If there is a way out of America's crisis of long-term unemployment, it's possible nobody has a better chance of finding it than a new team of five researchers based at the Massachusetts Institute of Technology.
Their project, the Institute for Career Transitions, will take a data-driven approach to figuring out the best way to help the long-term unemployed land jobs. The research is the first of its kind; with 4.1 million Americans who have unable to find work for more than six months, it couldn't be more important.
"I think what's happening here is unique," said Ofer Sharone, the MIT sociologist who co-founded the research center. "We want to help, and we want to figure out the best way to help."
Sharone's team has designed what a scientist would call a randomized controlled trial to test whether support in the job search can help the long-term unemployed find work, and if so, what kind of support has the greatest impact. About 130 job seekers will be randomly selected and matched with 63 different career coaches. They will receive either one-on-one or group support over the next three months.
The effort is at the same time a sort of miniature think-tank. It's staffed with researchers who hope the small-scale pilot program will yield ideas for further study and for scalable job-placement programs that could make a big dent in long-term unemployment.
"This group, the long-term unemployed, faces real discrimination in the labor market," Sharone said. "The question is whether job-search strategies can make a meaningful difference against that discrimination. That's never been tested before."
A key member of Sharone's team is Rand Ghayad, a labor economist whose studies of long-term unemployment have shown that employers toss out the resumes of the long-term unemployed, no matter their job qualifications. After more than six months without a job, Ghayad found, an applicant has less than a 5 percent chance of getting an interview. If Ghayad is right, then the U.S. can't count on an economic recovery to re-employ those who have gone without work for more than half a year.
"Skills aren't the obstacle for most of the long-term unemployed.
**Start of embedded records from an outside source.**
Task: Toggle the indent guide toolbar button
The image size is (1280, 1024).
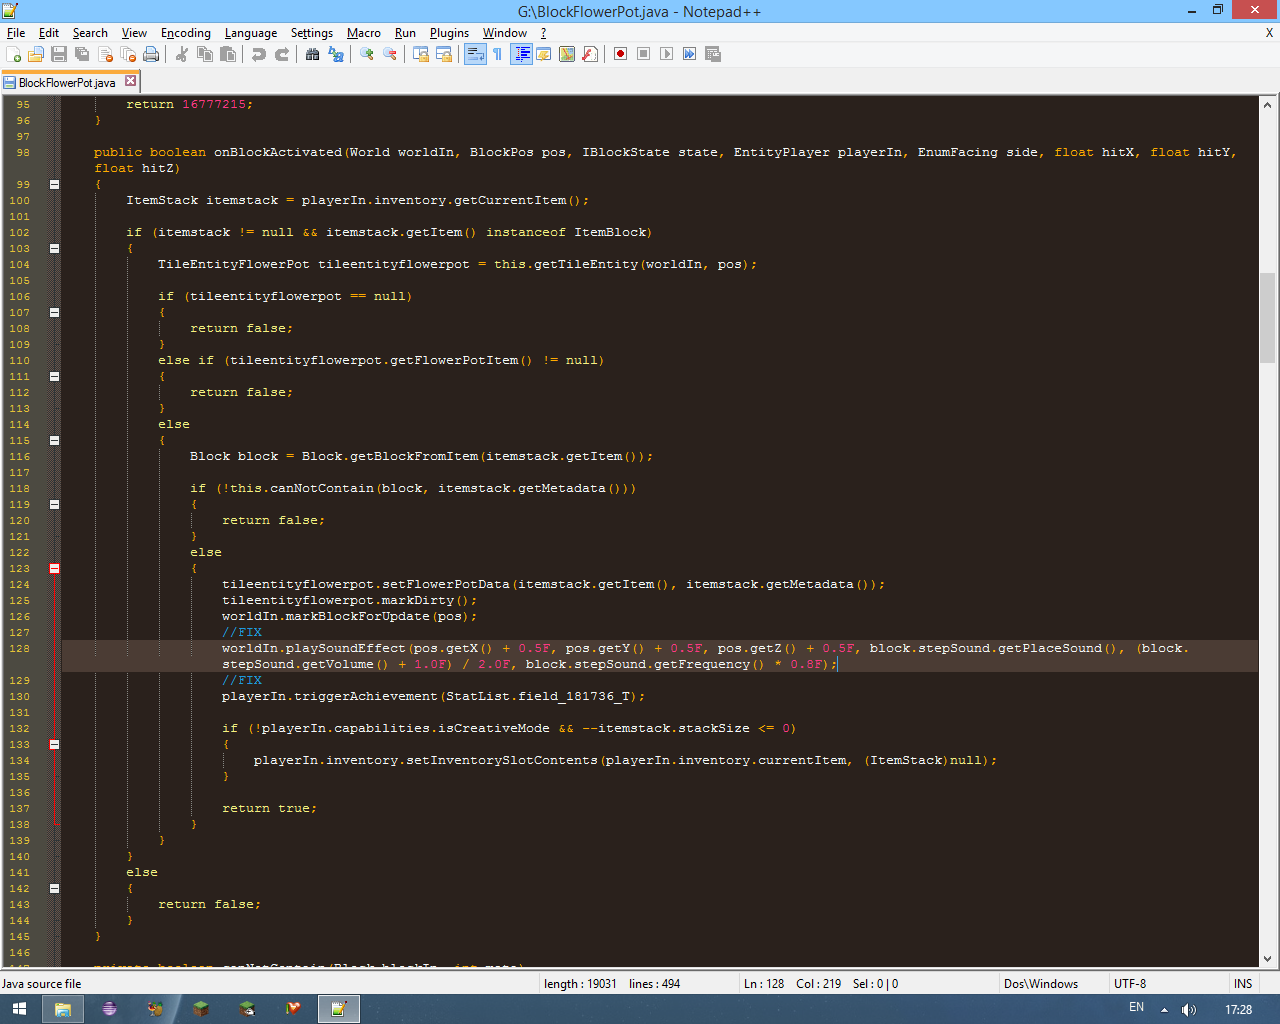Action: pyautogui.click(x=521, y=54)
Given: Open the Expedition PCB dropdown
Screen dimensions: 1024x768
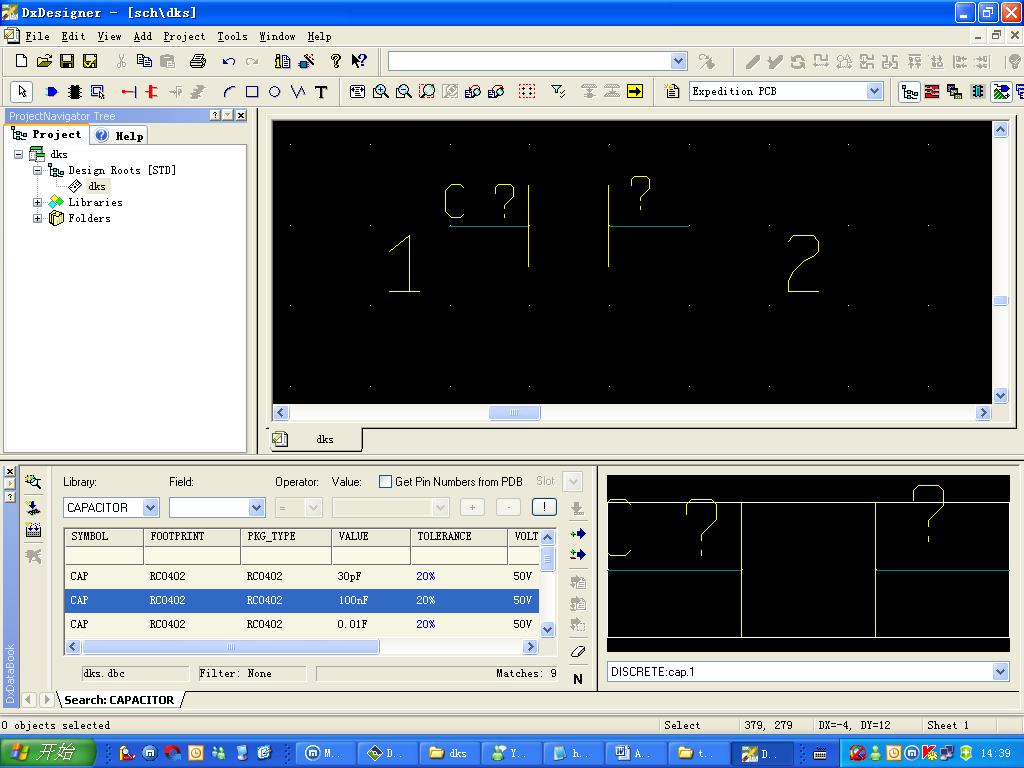Looking at the screenshot, I should click(874, 92).
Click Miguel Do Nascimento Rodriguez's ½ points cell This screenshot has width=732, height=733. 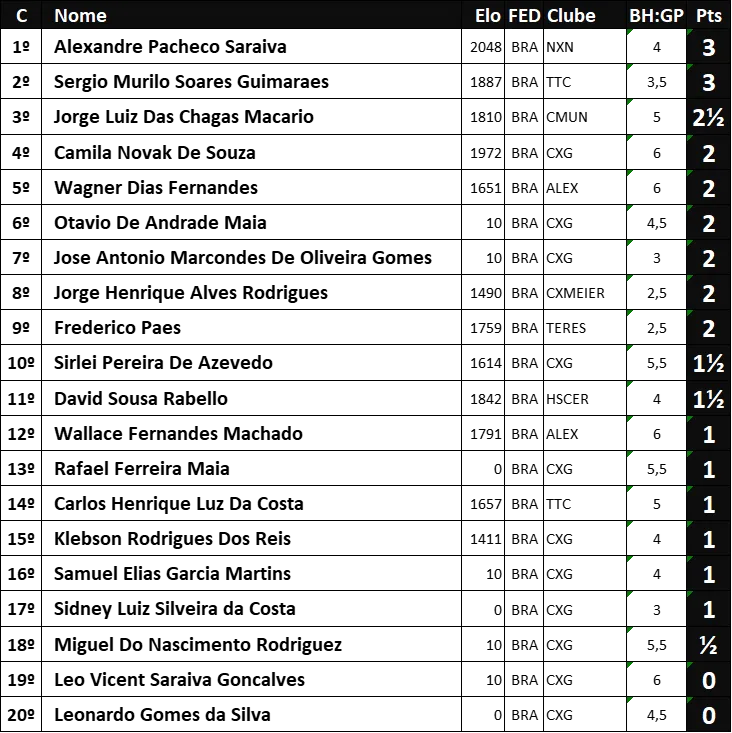pos(709,645)
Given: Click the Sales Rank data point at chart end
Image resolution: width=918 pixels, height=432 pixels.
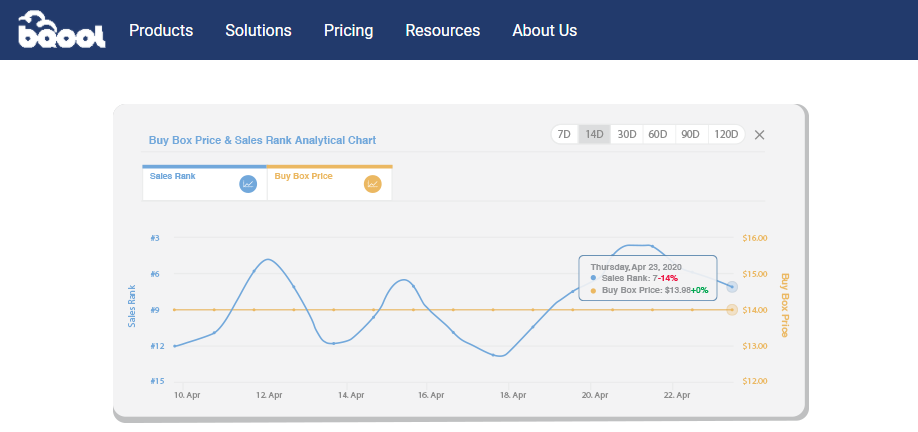Looking at the screenshot, I should (x=733, y=287).
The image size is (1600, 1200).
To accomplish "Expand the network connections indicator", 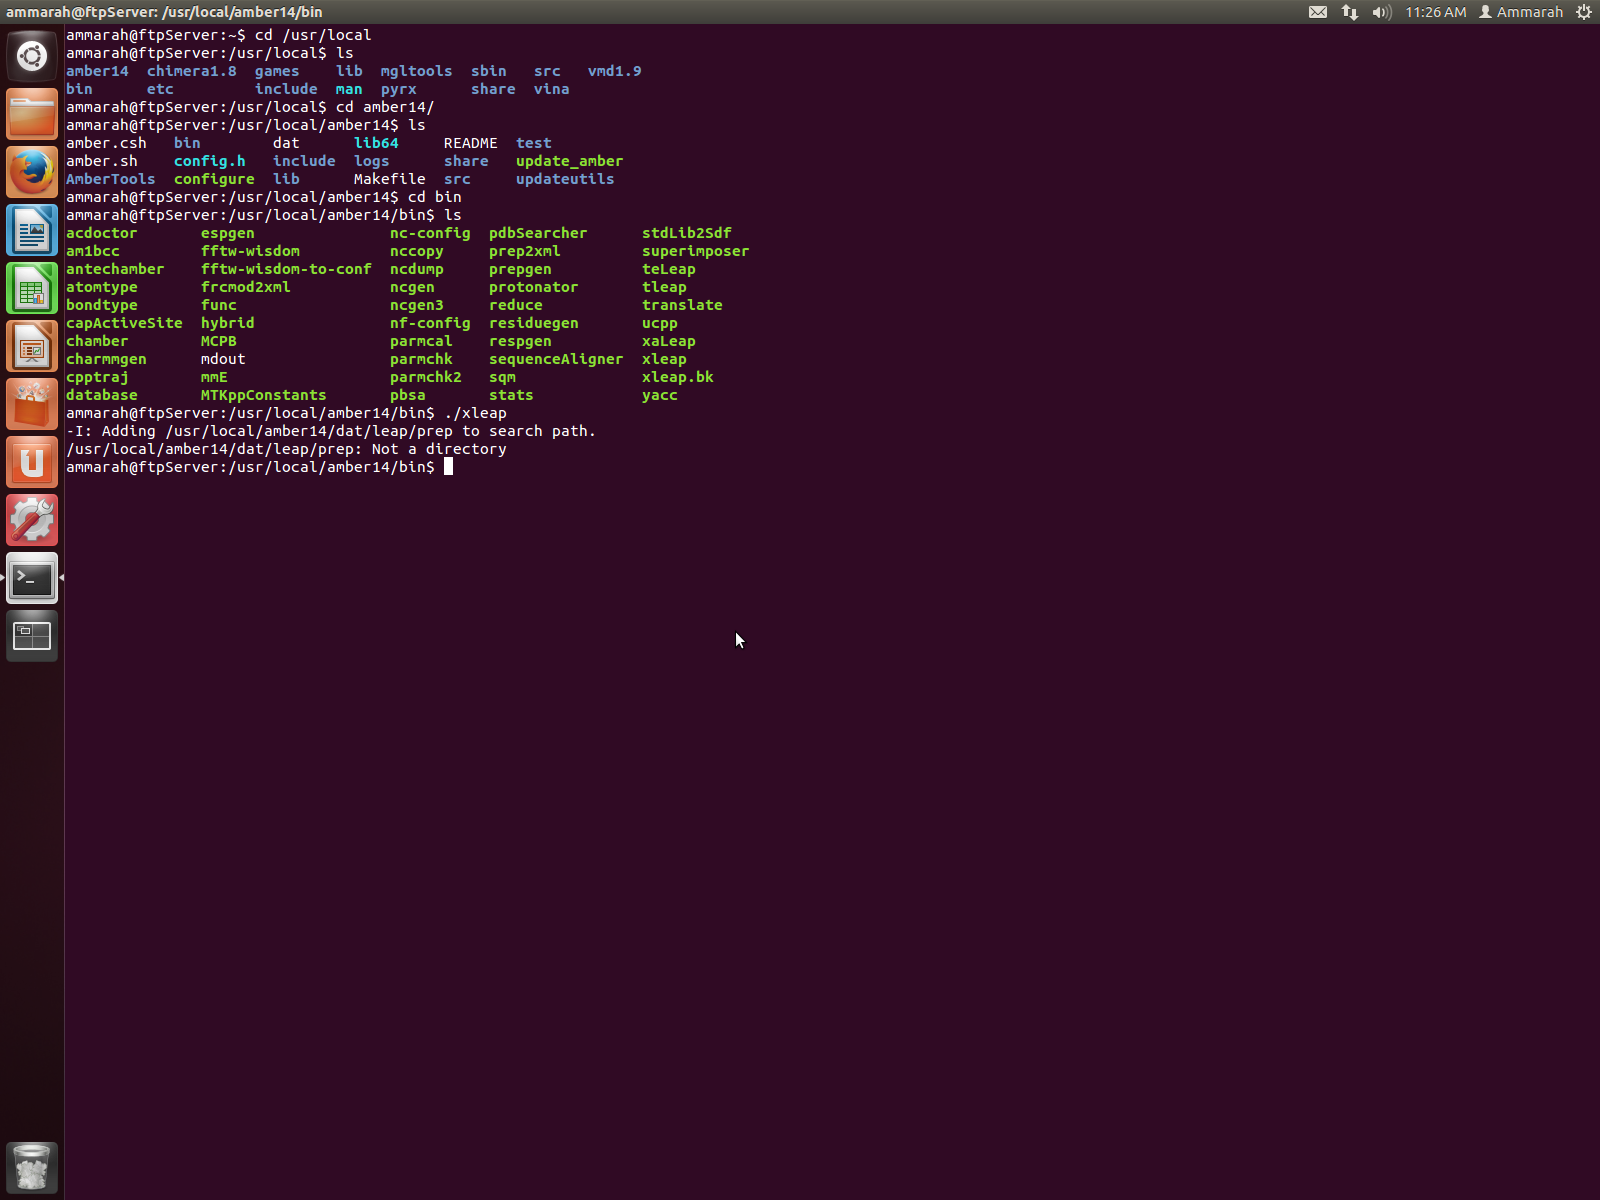I will point(1350,12).
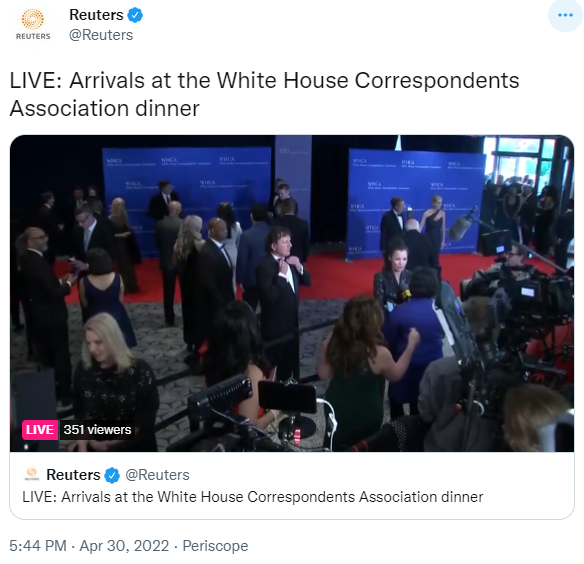Click the Apr 30, 2022 date
The width and height of the screenshot is (584, 564).
pyautogui.click(x=124, y=546)
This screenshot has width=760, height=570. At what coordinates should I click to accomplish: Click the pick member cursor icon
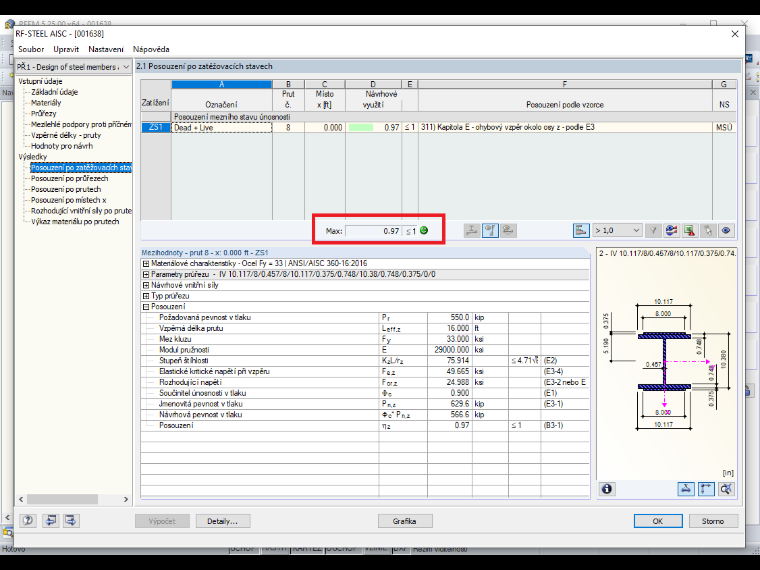(x=708, y=231)
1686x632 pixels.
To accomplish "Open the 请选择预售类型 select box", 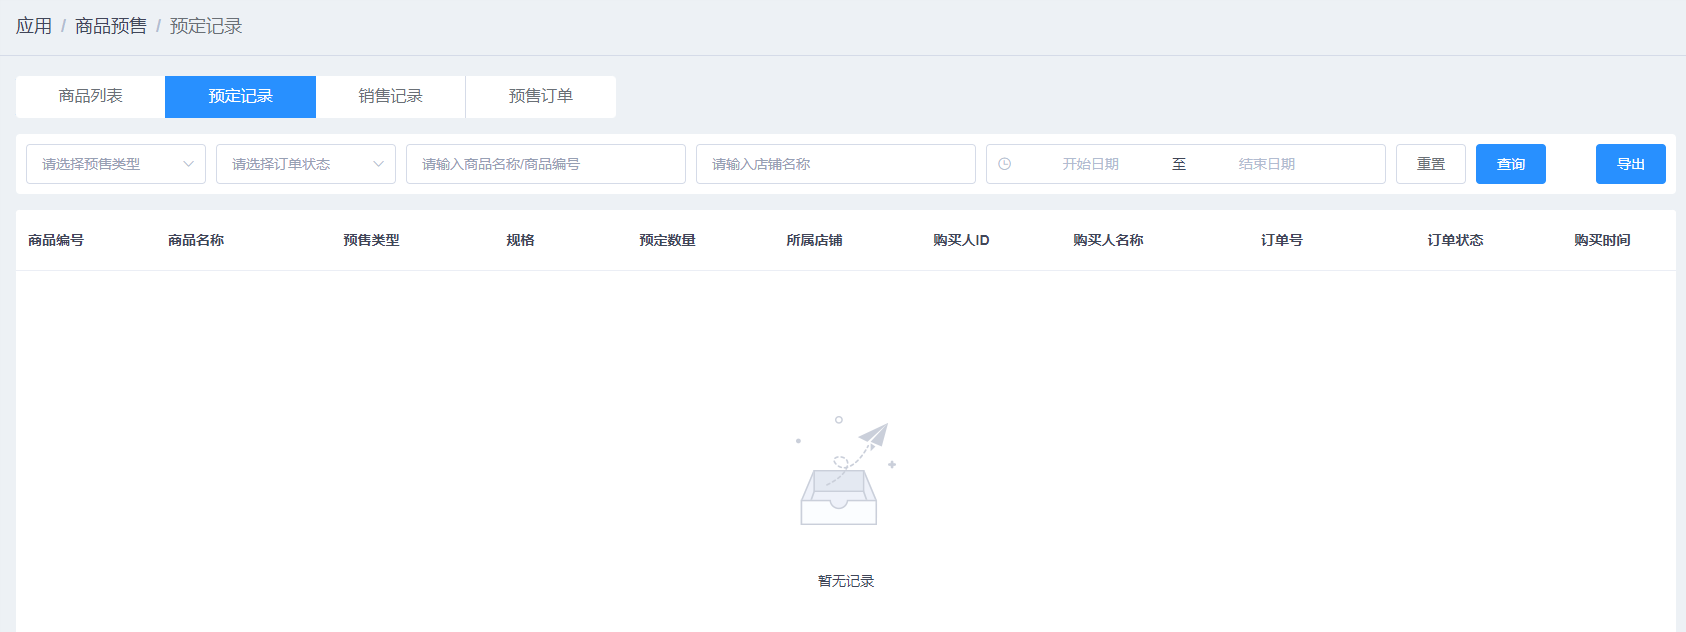I will point(105,164).
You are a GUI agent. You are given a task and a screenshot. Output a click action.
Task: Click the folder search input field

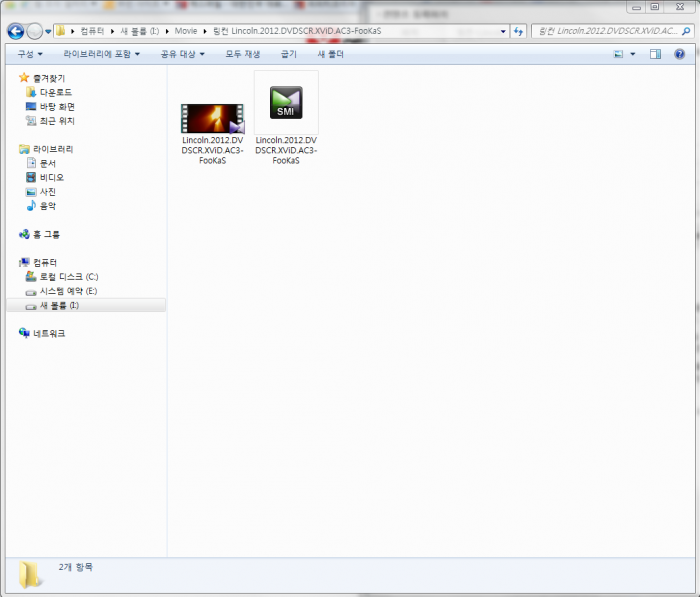point(605,31)
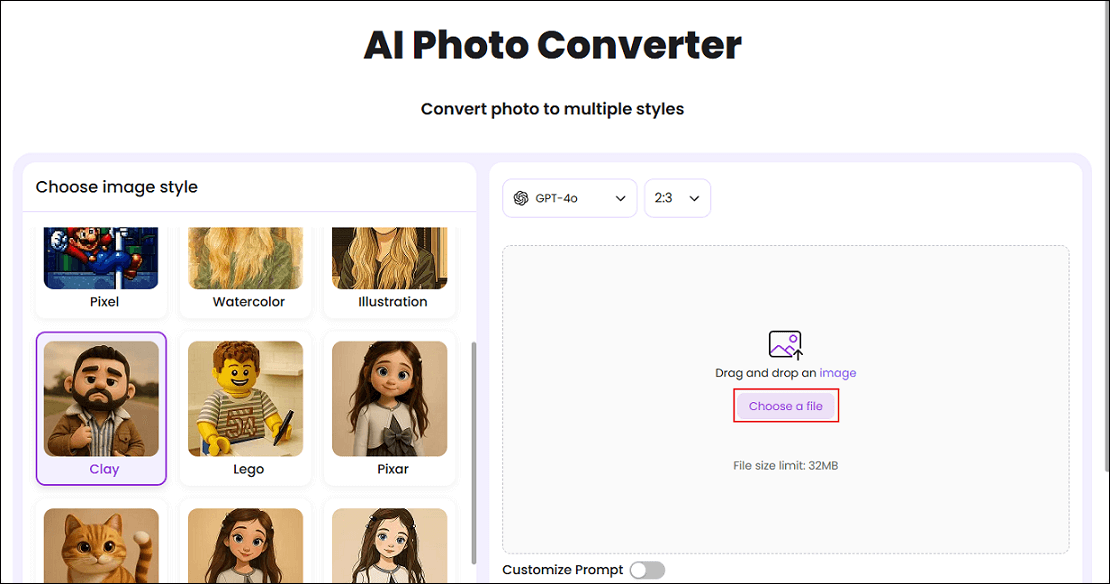This screenshot has width=1110, height=584.
Task: Open the 2:3 aspect ratio dropdown
Action: [677, 198]
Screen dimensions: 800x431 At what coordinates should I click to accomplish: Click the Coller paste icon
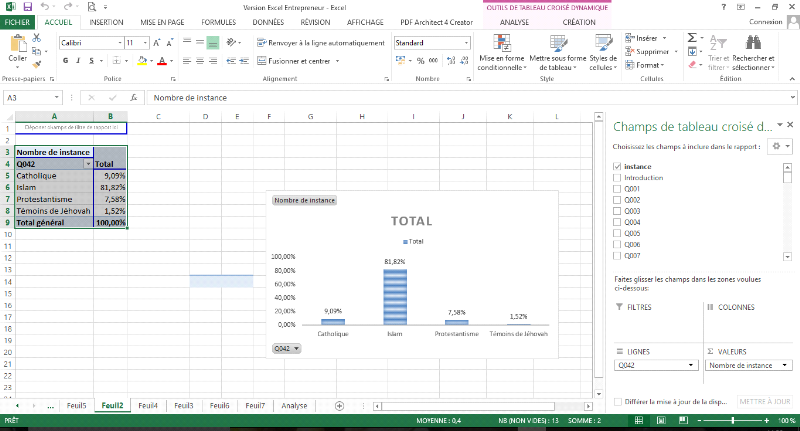pyautogui.click(x=17, y=46)
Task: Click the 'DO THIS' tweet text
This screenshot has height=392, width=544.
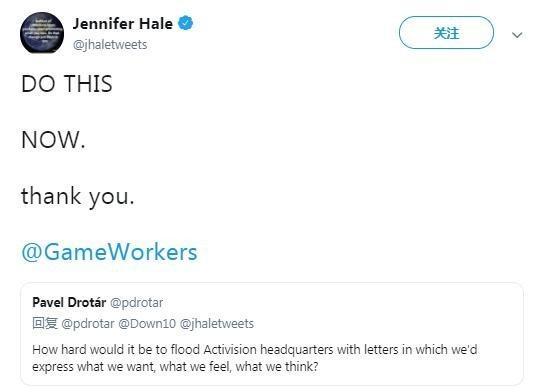Action: coord(67,84)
Screening by employers is," Ghayad said in an interview. "Networking, helping the long-term unemployed overcome screening, and teaching them how to be more attractive in job interviews are what we hope will make a difference, and it's the focus of this research."
Ghayad and Sharone form a curious duo. Both have concentrated on fieldwork and not theory, yet their methods differ strikingly: Ghayad leans toward the quantitative, whereas Sharone is known for qualitative research based on interviews. What brought them together on this project, both said, was a shared concern that the long-term unemployed were trapped and could not escape without help.
That help doesn't exist. Federal and state programs focus on job skills, not the hiring process -- and advice from career coaches was both too expensive and badly tailored to positions.
That's tragic, the researchers think, because help in the job search may be what the long-term unemployed need most. White-collar employers rely on intangibles -- do they like you? -- to pick from applicants. In that environment, discouragement and disconnection put the long-term unemployed at a disadvantage.
"I call it the `chemistry game,'" Sharone said. "Job search is based on rapport and networking. Hiring decisions are based on interpersonal and cultural fit. This game makes the unemployed vulnerable."
There's a limitation on this research: This help is expensive. The coaches in the study are all volunteering their time, and doing this at scale would cost billions. But so do welfare and unemployment benefits. What the researchers hope will come from this is a proof of concept or a more cost-effective way to help.
Ghayad said he is focusing on data analysis while Sharone handles much of the fieldwork, especially as it relates to physical and psychological well-being. The project started randomly matching unemployed job seekers with coaches this month. About 50 pairs have been made so far, and they aim to reach full scale by the end of the year.
It's not clear why employers have shunned the long-term unemployed. Many of the participants in the study are highly skilled and have previously held white-collar jobs. They seem easily employable. Yet for most, middle age and a long spell of unemployment seem to scare employers off.
"A big part of our research," Ghayad said, "will be identifying which variables matter most to finding work."
The second part, Sharone added, was using data to teach career coaches how to help.
"Often the advice from career coaches is something like `you can take control of your job search,'" Sharone said. "This is meant to inspire, but it backfires badly for the long-term unemployed because it implicitly blames them for their unemployment."
It has been a terrible few years for the long-term unemployed. The conclusions of research from labor economists such a Ghayad and Sharone haven't exactly been encouraging, either.
"Now," Ghayad said, "I hope we'll be able to have the first bit of good news for them."